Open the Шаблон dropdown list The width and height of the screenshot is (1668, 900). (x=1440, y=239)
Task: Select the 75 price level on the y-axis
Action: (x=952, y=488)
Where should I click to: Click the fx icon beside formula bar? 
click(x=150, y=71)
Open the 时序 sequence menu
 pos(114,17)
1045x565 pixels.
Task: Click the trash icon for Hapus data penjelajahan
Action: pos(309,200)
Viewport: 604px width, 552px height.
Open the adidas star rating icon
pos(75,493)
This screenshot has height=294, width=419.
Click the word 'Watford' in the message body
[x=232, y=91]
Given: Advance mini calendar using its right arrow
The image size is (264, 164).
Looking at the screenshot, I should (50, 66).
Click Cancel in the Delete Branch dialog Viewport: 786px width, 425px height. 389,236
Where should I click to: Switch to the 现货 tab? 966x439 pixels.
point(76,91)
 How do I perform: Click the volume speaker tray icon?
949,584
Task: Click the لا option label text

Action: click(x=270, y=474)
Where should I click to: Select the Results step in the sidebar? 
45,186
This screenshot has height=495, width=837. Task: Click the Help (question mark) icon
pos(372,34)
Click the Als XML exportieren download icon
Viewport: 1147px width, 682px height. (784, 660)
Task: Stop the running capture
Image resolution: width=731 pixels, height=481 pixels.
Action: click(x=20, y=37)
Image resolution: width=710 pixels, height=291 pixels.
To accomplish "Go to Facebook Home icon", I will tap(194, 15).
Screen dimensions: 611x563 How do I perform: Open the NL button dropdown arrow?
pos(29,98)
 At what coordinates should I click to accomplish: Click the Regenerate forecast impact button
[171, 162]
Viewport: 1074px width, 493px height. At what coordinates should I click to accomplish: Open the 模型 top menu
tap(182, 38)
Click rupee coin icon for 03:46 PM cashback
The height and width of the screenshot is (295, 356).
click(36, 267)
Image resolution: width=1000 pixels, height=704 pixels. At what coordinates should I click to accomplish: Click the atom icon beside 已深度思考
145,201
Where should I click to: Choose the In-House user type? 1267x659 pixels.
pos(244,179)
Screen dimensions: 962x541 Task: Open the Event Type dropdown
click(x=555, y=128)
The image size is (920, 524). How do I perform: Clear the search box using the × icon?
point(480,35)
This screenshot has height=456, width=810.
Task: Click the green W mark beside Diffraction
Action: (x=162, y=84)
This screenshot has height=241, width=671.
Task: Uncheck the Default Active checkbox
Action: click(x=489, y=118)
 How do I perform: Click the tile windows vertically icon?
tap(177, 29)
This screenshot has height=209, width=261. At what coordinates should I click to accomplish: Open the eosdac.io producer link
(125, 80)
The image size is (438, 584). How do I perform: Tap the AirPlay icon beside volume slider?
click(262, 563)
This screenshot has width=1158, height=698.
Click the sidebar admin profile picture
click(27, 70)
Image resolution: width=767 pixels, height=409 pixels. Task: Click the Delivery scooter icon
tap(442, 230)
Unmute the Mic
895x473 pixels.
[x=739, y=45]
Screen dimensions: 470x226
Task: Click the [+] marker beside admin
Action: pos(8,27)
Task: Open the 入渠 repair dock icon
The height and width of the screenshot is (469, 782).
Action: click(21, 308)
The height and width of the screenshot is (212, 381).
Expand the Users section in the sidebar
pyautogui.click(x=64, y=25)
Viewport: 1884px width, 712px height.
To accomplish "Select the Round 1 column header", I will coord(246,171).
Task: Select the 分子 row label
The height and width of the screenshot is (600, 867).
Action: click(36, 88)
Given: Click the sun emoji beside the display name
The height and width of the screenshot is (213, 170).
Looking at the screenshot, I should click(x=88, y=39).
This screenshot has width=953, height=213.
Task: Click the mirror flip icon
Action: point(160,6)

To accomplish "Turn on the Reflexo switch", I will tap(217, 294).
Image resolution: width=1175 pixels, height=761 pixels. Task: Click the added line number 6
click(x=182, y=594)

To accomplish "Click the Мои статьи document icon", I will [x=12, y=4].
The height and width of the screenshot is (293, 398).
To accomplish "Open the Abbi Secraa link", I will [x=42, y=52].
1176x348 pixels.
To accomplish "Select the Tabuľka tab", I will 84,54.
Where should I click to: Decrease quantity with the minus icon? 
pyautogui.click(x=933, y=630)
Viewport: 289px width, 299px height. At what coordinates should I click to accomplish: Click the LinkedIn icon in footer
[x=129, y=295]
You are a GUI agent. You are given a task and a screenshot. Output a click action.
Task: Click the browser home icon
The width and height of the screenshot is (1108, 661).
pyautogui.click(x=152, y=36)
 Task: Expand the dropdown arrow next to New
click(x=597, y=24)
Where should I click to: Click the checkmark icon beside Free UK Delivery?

════════════════

Every line with "will" in it should be copied from the entries above.

To accomplish "Go to Facebook Home icon", I will tap(194, 15).
To accomplish "Select the Round 1 column header", I will coord(246,171).
To accomplish "Turn on the Reflexo switch", I will tap(217, 294).
To accomplish "Click the Мои статьи document icon", I will [x=12, y=4].
To accomplish "Open the Abbi Secraa link", I will [x=42, y=52].
To accomplish "Select the Tabuľka tab", I will 84,54.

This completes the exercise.